小児の「口腔機能発達不全症」について ③

続き:
 デンティストは今後、「小児の口腔機能発達評価マニュアル」に沿って子どもの口腔機能を評価し、各ステージにおける機能の獲得が遅延している場合には、歯科医療関係者として適切な対応を取ることが必要になる。
 これまで、定型発達を示す小児(― 健常児)の口腔機能発達の異常については、歯科医療行為として公的医療保険の対象となっておらず、口腔習癖や異常嚥下、口呼吸など、放置すれば歯列・咬合や顎顔面形態に異常を来す状態を発見しても、保険外での診療行為として対応を取らざるを得なかった。
 2018年4月からは、口腔機能発達不全症と診断された子どもたちへの、管理・指導が保険診療報酬の対象となり、歯科における口腔機能管理が重要視されることのなった。
 これは小児期の口腔機能発達不全~老年期の口腔機能の低下への対応へと繋がるライフコースにおける口腔機能の重要性を社会に発信する機会となった。
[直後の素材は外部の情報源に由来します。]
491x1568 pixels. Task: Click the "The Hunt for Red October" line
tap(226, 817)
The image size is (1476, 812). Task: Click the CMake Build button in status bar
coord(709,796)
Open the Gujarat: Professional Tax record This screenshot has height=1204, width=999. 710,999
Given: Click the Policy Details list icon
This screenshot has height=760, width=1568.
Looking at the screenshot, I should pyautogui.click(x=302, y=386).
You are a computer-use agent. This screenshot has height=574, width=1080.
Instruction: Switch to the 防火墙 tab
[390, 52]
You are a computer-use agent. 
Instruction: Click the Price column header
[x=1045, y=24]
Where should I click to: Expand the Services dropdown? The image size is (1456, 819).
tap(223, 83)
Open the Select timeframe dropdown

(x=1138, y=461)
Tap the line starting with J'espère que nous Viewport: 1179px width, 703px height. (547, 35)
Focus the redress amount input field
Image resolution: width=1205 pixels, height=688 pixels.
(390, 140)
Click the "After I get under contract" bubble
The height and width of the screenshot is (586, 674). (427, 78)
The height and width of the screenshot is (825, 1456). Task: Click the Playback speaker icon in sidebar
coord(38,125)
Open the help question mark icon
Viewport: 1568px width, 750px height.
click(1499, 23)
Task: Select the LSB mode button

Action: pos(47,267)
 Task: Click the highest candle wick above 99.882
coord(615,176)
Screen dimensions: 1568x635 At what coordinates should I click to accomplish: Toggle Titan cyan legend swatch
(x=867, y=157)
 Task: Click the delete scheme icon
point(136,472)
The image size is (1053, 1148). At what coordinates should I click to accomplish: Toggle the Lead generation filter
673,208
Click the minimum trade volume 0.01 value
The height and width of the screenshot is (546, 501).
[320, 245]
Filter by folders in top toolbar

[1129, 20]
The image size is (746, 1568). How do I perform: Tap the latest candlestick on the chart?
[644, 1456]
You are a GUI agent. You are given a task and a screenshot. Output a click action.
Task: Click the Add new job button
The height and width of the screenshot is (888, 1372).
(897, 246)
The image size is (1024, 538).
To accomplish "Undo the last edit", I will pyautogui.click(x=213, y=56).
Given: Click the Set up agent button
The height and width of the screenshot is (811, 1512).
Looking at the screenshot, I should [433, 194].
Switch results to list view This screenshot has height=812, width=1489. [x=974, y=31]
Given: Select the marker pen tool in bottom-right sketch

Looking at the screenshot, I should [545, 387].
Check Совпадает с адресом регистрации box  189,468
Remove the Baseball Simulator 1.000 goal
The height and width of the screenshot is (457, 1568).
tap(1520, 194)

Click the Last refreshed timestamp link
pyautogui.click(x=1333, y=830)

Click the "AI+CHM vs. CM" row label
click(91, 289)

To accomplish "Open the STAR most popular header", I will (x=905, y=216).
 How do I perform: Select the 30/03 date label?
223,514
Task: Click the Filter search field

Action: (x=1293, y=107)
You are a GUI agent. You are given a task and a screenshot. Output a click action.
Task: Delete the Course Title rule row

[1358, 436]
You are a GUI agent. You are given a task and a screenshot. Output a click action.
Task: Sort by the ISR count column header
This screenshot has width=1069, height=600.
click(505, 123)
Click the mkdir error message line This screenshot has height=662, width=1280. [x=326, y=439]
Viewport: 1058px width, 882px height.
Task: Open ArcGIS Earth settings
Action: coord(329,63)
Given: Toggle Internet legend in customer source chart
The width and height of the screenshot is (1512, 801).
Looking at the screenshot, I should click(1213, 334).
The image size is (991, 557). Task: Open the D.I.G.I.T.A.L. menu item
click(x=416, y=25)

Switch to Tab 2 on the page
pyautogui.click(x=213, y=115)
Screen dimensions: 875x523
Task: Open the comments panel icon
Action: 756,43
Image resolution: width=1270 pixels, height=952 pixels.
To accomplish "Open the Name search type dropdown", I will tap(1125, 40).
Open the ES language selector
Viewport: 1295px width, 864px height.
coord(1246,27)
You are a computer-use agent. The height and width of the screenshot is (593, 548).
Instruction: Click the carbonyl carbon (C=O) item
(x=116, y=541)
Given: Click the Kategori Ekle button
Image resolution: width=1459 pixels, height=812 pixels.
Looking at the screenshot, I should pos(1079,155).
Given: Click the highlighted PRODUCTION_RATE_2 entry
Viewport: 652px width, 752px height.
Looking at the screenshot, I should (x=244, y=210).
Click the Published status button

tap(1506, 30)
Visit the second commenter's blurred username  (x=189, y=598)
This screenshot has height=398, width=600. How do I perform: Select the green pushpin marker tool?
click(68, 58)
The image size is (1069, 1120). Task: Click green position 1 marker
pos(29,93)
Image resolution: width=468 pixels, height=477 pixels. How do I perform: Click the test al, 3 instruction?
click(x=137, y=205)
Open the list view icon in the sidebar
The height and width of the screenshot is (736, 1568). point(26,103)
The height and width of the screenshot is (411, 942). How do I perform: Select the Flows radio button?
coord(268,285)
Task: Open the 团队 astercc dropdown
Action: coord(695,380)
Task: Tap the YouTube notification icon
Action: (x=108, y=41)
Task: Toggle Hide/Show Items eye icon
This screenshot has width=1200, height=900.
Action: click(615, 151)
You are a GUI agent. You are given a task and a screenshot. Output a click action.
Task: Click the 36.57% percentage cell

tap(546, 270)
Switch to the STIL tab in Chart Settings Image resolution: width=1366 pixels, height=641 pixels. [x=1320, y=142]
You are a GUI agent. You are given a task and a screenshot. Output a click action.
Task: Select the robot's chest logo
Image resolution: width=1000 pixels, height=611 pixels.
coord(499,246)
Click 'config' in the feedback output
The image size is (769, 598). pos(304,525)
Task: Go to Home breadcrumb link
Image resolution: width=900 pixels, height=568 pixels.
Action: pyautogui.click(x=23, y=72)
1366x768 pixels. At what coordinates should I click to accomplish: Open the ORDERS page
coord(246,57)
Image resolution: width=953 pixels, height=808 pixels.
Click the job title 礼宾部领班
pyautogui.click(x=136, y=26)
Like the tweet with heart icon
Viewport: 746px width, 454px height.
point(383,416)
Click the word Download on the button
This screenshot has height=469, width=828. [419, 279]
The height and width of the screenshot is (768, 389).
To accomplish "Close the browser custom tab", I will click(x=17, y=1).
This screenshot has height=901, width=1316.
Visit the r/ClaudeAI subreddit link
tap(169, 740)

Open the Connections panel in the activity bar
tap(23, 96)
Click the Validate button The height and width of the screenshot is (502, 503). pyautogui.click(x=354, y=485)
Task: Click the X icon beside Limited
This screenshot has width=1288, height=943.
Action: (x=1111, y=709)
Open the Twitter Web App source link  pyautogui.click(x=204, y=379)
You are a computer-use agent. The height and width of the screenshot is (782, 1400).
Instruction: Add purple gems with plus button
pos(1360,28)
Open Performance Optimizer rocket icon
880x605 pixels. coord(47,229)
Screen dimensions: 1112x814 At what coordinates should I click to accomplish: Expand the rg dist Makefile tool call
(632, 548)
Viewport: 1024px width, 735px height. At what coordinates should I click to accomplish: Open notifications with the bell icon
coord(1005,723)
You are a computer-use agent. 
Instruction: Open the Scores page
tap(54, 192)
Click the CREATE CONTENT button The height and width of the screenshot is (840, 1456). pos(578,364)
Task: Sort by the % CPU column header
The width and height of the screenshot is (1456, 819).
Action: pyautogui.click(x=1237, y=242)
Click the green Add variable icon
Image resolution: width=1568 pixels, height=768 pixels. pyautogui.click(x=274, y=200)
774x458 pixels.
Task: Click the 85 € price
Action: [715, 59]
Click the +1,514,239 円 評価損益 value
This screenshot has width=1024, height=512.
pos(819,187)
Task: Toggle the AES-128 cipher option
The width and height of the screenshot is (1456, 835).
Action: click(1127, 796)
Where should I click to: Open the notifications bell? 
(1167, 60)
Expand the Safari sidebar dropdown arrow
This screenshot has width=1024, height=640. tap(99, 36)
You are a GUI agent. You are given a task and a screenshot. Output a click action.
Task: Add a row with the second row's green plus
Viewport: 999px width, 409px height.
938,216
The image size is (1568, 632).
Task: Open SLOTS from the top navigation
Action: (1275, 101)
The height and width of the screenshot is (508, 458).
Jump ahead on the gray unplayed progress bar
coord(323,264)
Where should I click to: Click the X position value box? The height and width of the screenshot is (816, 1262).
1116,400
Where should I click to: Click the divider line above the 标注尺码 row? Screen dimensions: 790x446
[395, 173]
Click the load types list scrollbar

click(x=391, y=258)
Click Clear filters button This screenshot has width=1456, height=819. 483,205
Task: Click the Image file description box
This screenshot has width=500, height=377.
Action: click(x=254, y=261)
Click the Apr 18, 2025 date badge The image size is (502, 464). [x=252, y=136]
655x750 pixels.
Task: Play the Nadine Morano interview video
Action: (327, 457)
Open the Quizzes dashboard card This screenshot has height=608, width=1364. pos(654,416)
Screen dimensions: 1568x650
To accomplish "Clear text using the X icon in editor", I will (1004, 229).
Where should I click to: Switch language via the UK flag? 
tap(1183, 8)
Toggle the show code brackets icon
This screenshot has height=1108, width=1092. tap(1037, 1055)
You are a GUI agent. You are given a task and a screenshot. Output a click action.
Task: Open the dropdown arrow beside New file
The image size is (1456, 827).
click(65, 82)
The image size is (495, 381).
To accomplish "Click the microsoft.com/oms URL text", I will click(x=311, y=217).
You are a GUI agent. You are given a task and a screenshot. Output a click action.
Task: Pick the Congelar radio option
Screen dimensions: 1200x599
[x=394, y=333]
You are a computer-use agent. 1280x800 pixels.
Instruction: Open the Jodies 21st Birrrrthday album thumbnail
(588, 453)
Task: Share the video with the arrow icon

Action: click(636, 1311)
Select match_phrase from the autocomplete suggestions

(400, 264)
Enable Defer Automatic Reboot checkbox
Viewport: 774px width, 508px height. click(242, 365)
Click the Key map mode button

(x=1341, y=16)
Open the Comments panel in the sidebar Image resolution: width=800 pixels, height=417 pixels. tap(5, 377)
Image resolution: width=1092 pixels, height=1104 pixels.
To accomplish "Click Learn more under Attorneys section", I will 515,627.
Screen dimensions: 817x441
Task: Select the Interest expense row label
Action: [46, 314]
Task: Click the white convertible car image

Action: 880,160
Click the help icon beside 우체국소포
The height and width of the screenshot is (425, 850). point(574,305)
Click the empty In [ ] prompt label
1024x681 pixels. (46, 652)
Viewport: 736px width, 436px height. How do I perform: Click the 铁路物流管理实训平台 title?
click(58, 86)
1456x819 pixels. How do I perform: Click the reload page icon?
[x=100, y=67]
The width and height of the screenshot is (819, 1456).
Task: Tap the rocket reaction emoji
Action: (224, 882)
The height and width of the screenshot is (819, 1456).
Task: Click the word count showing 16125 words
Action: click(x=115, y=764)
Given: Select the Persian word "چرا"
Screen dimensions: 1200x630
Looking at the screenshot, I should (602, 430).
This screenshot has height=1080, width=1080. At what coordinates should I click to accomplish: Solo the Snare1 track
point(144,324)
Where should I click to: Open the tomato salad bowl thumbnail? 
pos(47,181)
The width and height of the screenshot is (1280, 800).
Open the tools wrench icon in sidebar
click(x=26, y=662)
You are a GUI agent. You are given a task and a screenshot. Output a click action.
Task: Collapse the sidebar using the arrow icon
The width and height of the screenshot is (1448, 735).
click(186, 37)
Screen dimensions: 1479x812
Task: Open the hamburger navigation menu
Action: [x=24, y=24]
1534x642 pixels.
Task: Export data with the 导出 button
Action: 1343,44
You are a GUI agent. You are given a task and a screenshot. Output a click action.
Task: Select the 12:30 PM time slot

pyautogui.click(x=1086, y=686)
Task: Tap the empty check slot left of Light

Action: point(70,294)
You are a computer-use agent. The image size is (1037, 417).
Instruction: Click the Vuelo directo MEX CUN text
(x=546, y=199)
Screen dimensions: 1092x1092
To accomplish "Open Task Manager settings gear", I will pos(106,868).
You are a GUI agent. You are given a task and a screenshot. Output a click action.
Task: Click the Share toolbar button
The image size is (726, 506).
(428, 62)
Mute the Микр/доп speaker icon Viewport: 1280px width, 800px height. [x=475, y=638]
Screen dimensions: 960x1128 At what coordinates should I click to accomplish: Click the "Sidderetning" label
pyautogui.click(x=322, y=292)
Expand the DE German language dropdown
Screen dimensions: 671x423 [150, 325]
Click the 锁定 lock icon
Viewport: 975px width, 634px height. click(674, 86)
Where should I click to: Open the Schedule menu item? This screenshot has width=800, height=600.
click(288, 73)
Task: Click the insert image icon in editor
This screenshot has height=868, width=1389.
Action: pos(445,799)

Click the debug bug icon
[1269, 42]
 今後、まず歯科医療関係者がこの疾病の病態を理解し、有効な対応を取るべきであり、国民への啓発が進んだ段階で、一般の歯科医療機関において子どもたちへの口腔機能の管理が可能な状態となっている必要がある。
 そのためには、摂食嚥下機能、咀嚼機能、構音機能や口呼吸を含む口腔習癖、さらに栄養についての適切な評価と対応を可能にするための研修の充実を図ることが重要だ。
 口腔機能発達不全症への適切な対応は、超高齢社会における健康長寿の実現に向けて、我が国の将来を担う子どもたちの口腔機能を歯科から支えるための道筋になると確信している。